#### ARBEITSAUFTRAG 1
Welcher Anteil der Besucher von Online-Shops konvertiert laut dem Text zum Random-Forest-Modell im Durchschnitt?
#### ARBEITSAUFTRAG 2
Führe den Text zum Random-Forest-Modell im Anschluss an seinen letzten Satz fort.

Wird ein Online-Shopbesucher zum Käufer oder bleibt er ein digitaler Window-Shopper? Mit den richtigen Datenerhebungen und statistischen Verfahren wie dem Random-Forest-Modell können Händler diese Frage beantworten und mit Kampagnen im Shop ressourcenschonend die notwendigen Kaufanreize setzen.
Das Random-Forest-Modell:
Der Kunde im Meer der Window-Shopper
Jeden Tag besuchen Tausende und Abertausende Nutzer Online-Shops. Der Shop der Modemarke Esprit beispielsweise wird laut Wolfram Alpha täglich von 140.000 Besuchern angesteuert, Elektrohandel Conrad verzeichnet 620.000 Visits, Outdoorausstatter Globetrotter 89.000 Visits. Von diesen Besuchern konvertieren in Online-Shops jedoch im Durchschnitt gerade einmal drei Prozent. Aber welcher User in dem Meer der digitalen Window- Shopper wird zum Käufer?
Dies ist eine der sich am häufigsten stellenden Fragen für E-Commerce-Manager. Viele Unternehmen sammeln daher große Mengen an Userdaten. Sie erfassen Klickverhalten, vorherige Einkäufe, Häufigkeit des Besuchs bis zum Kauf, Warenkorbgrößen und bevorzugte Produktkategorien. Geht es an die Analyse, sitzen sie aber oft ratlos vor ihrem Datenschatz. Meist betrachten sie rückwirkend das Userverhalten auf Unterseiten und optimieren daraufhin, um langfristig Absprungraten zu verringern. Dabei gibt es Möglichkeiten, die Kaufwahrscheinlichkeit, die Neigung zum Warenkorbabbruch oder das Sales-Potenzial eines Users vorauszusagen, während er noch auf der Shop-Seite surft: Prediction-Alogrithmen wie das Random-Forest-Modell erlauben das.
Prediction-Algorithmen im E-Commerce – Anwendung, Chancen und Herausforderungen
Den Begriff Prediction Algorithm liest man derzeit gern und viel, ob es um Attributionsmodelle für die Verteilung von Werbebudgets geht oder um die Identifikation des Käufers unter den Online-Bummlern. Predictive Modelling beschreibt dabei nur die Berechnung von Wahrscheinlichkeiten mittels Algorithmen in Echtzeit.
In simplen Fällen werden dazu Formen linearer Prädiktoren wie das lineare Regressionsverfahren eingesetzt. Diese sind in ihren Möglichkeiten jedoch stark begrenzt. So können sie nur eingeschränkt Wechselbeziehungen zwischen Aspekten einfangen, wie sie beispielsweise bei der Kaufentscheidung relevant sind. Hinzu kommt, dass bei linearen Modellen schnell ein sogenannter Overfit eintritt. Overfitting beschreibt eine zu große Übereinstimmung mit einzelnen wahrscheinlichen Ereignissen, die dadurch andere mögliche Ausgänge verzerrt oder vernachlässigt. Ein adäquaterer Ansatz ist das auf dem Zufallsprinzip basierende Random-Forest-Modell.

#### EINTRÄGE

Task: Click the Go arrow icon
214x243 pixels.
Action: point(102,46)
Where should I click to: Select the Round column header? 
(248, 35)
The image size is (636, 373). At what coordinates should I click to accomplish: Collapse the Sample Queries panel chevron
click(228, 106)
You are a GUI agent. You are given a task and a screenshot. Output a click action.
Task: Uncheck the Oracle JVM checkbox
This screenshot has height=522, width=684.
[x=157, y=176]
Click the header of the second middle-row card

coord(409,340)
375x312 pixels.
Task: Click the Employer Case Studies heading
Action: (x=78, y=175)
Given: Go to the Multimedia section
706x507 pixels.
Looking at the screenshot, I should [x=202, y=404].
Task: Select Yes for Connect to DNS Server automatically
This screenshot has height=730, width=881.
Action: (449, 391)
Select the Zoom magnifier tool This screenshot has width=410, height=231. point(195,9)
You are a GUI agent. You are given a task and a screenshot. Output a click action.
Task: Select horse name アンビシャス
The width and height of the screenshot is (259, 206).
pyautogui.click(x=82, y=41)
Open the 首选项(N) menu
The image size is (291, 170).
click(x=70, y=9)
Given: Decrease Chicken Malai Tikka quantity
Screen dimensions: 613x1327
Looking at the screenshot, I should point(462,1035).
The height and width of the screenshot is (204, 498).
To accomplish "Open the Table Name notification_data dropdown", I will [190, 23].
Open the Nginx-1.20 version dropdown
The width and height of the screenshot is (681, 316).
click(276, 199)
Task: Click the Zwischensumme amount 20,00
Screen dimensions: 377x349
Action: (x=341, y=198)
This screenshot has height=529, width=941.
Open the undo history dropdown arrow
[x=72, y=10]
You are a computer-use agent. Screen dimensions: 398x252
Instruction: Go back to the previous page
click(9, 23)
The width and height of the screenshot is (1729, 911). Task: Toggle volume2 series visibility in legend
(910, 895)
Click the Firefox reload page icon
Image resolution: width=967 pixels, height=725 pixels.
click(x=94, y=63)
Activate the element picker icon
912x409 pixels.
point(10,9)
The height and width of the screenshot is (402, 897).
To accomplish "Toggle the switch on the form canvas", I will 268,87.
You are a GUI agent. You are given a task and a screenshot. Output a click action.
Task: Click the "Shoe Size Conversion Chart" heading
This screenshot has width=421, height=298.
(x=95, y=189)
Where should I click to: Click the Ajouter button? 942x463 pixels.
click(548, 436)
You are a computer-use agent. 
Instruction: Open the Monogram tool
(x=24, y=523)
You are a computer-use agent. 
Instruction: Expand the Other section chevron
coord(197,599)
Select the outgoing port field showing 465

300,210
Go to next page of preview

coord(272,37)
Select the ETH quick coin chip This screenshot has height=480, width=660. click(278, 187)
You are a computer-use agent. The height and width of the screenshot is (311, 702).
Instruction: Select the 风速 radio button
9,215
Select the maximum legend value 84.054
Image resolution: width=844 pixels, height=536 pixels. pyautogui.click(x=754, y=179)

#### ANTWORT 1
Im Durchschnitt konvertieren gerade einmal drei Prozent der Besucher.

#### ANTWORT 2
Random-Forest-Modell – vom Entscheidungs-Baum zum Wald
Um zu verstehen, wie ein Random Forest funktioniert, gilt es zunächst, Entscheidungsbäume zu verstehen. Ein Entscheidungs- oder Ereignisbaum bildet eine Gruppe von Entscheidungsfragen, sogenannte Variablen, und die sich ergebenden Antwortoptionen schrittweise ab. Von Frage zu Frage verzweigt der Baum sich dabei weiter. Im Falle der Kaufwahrscheinlichkeit können dies Fragen sein wie „Ist der Kunde bekannt?”, gefolgt von „Hat er sich mehr als drei Produkte angeschaut?” und „Dauert der Besuch länger als fünf Minuten?” Zum Ende hin lässt sich der User als Käufer oder Nicht-Käufer klassifizieren.
Nun muss das Overfitting, das zuvor beschrieben wurde, umgangen werden. Dazu werden viele dieser Bäume nicht zusammenhängend zu einem sogenannten Random Forest zusammengefügt. Es bedarf dafür einer größeren Anzahl an Datensätzen und Variablen. Ein Beispiel: Ein Händler baut seinen Entscheidungsbaum nur anhand von Daten rund um den 1. Mai auf, der ein Montag ist. Es ist wahrscheinlich, dass die Conversion-Rate und das Kaufverhalten an diesem Montag, einem Feiertag, ganz anders ausfallen werden als in anderen Wochen. Der Händler muss weitere Wochen berücksichtigen, um die Aussagekraft seines Entscheidungsbaums nicht zu gefährden.
Zur Orientierung: Verlässliche Algorithmen aus der Shopanalyse und -optimierung berücksichtigen in ihren zufällig aufgebauten Entscheidungsbäumen über 50 unabhängige Variablen.
Grundlage Datenerhebung: Welche Daten müssen Shopbetreiber erfassen, um zu erkennen, wer kaufen wird und wer nicht?
Um mit dem Random-Forest-Modell Kaufwahrscheinlichkeiten und andere relevante Fragen beantworten zu können, müssen Händler in drei Schritten denken. Zunächst bedarf es einer Zielsetzung: Einfachere Random-Forest-Analysen können beispielsweise die Kaufwahrscheinlichkeit, die Wahrscheinlichkeit eines Warenkorbabbruchs oder eines Upsells vorhersagen.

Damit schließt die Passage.